***** BRANO DI TESTO

Prestazioni per i lavoratori freelance

Previdenza professionale per i lavoratori freelance

Con il termine di “freelance” vengono designati quei lavoratori del film e delle professioni dell’audiovisivo che svolgono la loro attività per periodi determinati al servizio di diversi datori di lavoro. A differenza dei lavoratori indipendenti riconosciuti dalla cassa compensazione, i lavoratori freelance non lavorano per proprio conto con la propria infrastruttura o il proprio materiale.

Come i salariati (lavoratori dipendenti con un contratto a durata indeterminata) i lavoratori freelance vengono impiegati da un datore di lavoro che provvede al versamento dei contributi sociali (AVS/AI, AD, AINF), ma generalmente la durata del loro contratto è inferiore a tre mesi ed il salario percepito presso ciascun datore di lavoro è inferiore al salario determinante LPP (CHF 21’150 nel 2017). Per questi motivi i lavoratori freelance non sottostanno all’assicurazione obbligatoria LPP.

Grazie alle Condizioni Generali negoziate fra le associazioni del settore cinematografico (Conditions générales d’engagements CGE solo in francese) i lavoratori freelance hanno accesso alla previdenza professionale facoltativa. I datori di lavoro sono perciò tenuti a versare i contributi LPP dei lavoratori freelance assicurati presso la fpa a partire dal primo franco di salario (Informazioni: Attività lucrative al servizio di vari datori di lavoro).

E però indispensabile che il lavoratore freelance si annunci presso la fpa. Al momento di firmare il contratto deve poi informare il datore di lavoro che è affiliato alla fpa. In seguito deve controllare regolarmente i contributi versati.

**********
***** DATI DA ESAMINARE

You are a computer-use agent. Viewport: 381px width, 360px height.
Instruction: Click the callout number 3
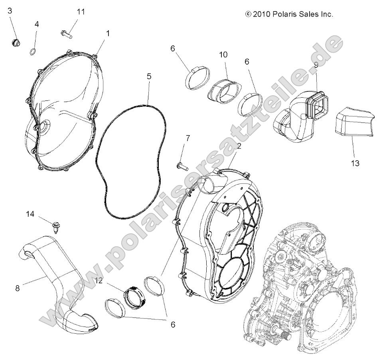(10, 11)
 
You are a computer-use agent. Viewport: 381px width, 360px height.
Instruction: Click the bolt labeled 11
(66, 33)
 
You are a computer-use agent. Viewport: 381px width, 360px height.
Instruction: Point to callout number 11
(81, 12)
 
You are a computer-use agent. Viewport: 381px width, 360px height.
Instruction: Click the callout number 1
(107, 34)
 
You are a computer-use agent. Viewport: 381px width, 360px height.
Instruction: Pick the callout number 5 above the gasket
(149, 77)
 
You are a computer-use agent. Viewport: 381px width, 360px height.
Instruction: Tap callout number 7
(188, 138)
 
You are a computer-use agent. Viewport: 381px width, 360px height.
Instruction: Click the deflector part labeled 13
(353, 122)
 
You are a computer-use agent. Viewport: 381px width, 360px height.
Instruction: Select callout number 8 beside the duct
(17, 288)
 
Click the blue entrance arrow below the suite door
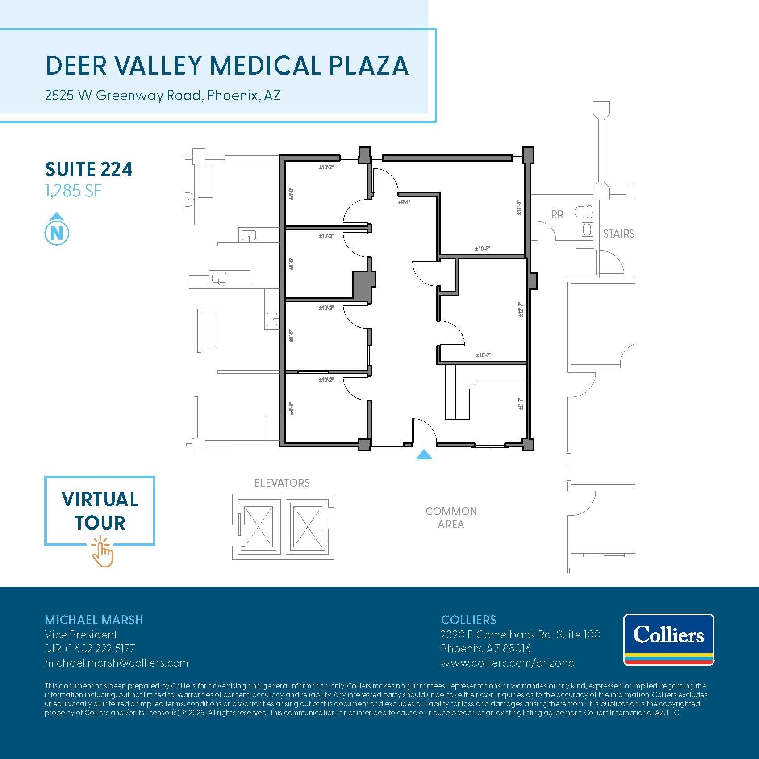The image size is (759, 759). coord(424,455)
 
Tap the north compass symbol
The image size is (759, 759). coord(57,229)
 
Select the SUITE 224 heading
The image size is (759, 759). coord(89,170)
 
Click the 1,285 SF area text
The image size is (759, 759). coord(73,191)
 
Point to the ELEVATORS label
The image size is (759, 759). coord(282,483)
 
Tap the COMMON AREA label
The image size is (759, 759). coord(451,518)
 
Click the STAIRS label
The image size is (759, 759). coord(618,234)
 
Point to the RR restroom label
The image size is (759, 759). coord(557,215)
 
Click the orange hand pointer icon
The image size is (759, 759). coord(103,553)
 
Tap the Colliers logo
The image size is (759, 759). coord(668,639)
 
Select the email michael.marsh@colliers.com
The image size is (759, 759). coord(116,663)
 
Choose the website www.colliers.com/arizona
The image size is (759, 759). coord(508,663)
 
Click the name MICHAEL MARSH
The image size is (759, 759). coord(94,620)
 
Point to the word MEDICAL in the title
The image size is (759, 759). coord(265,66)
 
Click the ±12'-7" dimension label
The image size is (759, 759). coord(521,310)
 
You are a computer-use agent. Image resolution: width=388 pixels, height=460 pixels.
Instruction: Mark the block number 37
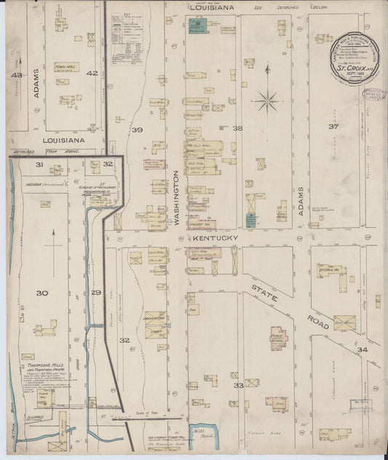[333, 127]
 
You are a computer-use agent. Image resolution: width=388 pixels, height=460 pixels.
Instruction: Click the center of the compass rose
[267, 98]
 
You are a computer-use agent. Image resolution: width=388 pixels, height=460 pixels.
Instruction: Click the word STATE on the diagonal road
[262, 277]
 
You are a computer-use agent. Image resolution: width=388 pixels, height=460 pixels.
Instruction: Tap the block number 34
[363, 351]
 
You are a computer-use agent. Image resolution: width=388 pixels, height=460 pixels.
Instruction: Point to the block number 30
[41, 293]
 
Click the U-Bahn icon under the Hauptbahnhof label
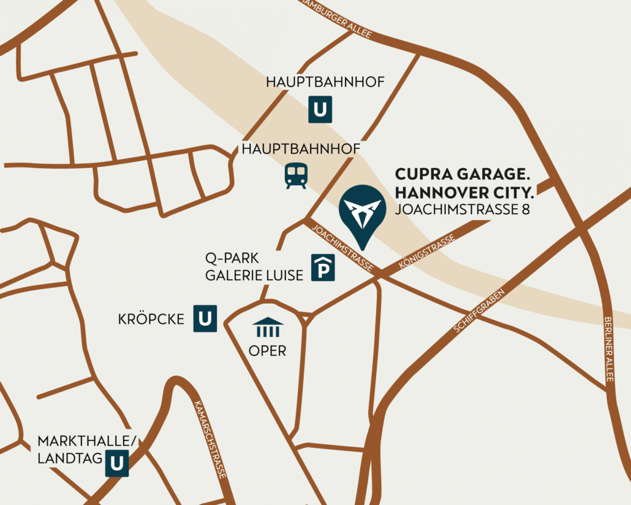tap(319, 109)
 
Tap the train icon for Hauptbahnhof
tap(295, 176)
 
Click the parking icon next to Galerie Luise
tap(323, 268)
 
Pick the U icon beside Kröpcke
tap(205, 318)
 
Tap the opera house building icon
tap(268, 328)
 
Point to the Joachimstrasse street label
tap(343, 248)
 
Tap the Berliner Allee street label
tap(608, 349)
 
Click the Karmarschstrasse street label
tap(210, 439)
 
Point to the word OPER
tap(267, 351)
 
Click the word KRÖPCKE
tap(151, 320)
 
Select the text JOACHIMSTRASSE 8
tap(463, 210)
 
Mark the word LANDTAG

**********

COMPITO DA SVOLGERE A
Nel testo sulla previdenza professionale dei lavoratori freelance, a quanto ammontava il salario determinante LPP nel 2017?
COMPITO DA SVOLGERE B
Scrivi il seguito del testo sulla previdenza professionale dei lavoratori freelance, cominciando subito dopo la sua ultima frase.

SPAZIO RISPOSTA A
CHF 21’150.

SPAZIO RISPOSTA B
Piano di previdenza SF

Ai lavoratori freelance (e ai lavoratori indipendenti) la fpa offre il piano previdenziale SF, con il quale tutti i salari soggetti all’AVS sono assicurati (salario assicurato minimo 10’000 CHF). Datore di lavoro e lavoratore contribuiscono nelle misura del 6% ciascuno ai contributi da versare alla fpa.

E possibile scegliere fra due varianti del piano SF: il piano famiglia SFF, con assicurazione decesso più elevata per il coniuge e i figli, e il piano single SFS con assicurazione invalidità più elevata.

L’assicurazione contro il decesso e l’invalidità si basa sul cosiddetto «salario annuo notificato», dichiarato con l’apposito modulo (Informazioni: Reddito annuo dichiarato piano SF). Se non vengono versati contributi o il loro importo è insufficiente, il contributo di rischio ancora aperto rimane a carico dell’assicurato.

Per evitare spiacevoli arretrati, è quindi importante che il «salario annuo notificato» corrisponda il più possibile al salario annuo previsto AVS. Se le entrate annue previste dovessero variare in modo sensibile, è assolutamente necessario comunicarlo tempestivamente all’ufficio operativo.